**ACTIVITY**: Read the listing and extract each line that includes the word "computer".

*** Block opens ***

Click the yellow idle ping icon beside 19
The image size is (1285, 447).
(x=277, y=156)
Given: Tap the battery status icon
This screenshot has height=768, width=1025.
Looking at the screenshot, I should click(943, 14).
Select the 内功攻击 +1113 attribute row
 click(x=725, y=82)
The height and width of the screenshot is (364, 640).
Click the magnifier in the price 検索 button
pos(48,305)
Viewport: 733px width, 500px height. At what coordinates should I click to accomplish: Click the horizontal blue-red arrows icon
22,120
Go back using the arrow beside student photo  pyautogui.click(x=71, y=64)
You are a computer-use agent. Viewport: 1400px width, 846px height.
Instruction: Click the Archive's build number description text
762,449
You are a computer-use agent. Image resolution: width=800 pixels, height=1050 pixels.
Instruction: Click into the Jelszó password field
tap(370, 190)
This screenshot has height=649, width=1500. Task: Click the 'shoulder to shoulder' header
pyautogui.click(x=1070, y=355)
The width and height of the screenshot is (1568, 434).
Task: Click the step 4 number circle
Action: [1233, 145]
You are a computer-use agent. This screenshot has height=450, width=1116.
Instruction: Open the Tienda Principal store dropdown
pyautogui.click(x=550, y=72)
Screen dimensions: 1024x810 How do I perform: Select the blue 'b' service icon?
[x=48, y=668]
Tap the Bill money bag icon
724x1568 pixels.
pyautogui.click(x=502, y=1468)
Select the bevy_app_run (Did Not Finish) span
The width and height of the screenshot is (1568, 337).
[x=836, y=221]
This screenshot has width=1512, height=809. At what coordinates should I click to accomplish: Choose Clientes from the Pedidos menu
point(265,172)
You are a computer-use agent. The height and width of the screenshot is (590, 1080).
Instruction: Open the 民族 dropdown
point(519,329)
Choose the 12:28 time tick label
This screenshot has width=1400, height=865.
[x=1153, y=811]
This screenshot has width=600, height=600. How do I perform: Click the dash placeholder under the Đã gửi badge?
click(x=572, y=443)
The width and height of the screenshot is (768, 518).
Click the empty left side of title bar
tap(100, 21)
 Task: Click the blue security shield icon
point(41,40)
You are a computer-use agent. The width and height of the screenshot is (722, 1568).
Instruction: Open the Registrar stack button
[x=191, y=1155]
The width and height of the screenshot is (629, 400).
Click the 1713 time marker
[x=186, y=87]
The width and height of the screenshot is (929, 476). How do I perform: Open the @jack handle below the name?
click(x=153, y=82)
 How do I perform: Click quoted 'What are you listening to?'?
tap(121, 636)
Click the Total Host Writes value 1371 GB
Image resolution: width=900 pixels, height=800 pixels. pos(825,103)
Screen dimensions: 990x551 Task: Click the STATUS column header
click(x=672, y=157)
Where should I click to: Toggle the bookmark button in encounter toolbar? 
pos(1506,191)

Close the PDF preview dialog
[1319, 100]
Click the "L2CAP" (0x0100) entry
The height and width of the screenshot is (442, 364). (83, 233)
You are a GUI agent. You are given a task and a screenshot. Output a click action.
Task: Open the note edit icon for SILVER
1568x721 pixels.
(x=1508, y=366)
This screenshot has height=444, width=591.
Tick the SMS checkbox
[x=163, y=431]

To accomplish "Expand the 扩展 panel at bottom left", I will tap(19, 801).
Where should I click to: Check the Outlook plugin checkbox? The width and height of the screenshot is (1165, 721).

*** Block closes ***

**RESPONSE AREA**:
You are a computer-use agent. Viewport: 1400px width, 846px height.
You are a computer-use agent. Image resolution: width=800 pixels, height=1050 pixels.
You are a computer-use agent. This screenshot has height=450, width=1116.
You are a computer-use agent. The height and width of the screenshot is (590, 1080).
You are a computer-use agent. The width and height of the screenshot is (722, 1568).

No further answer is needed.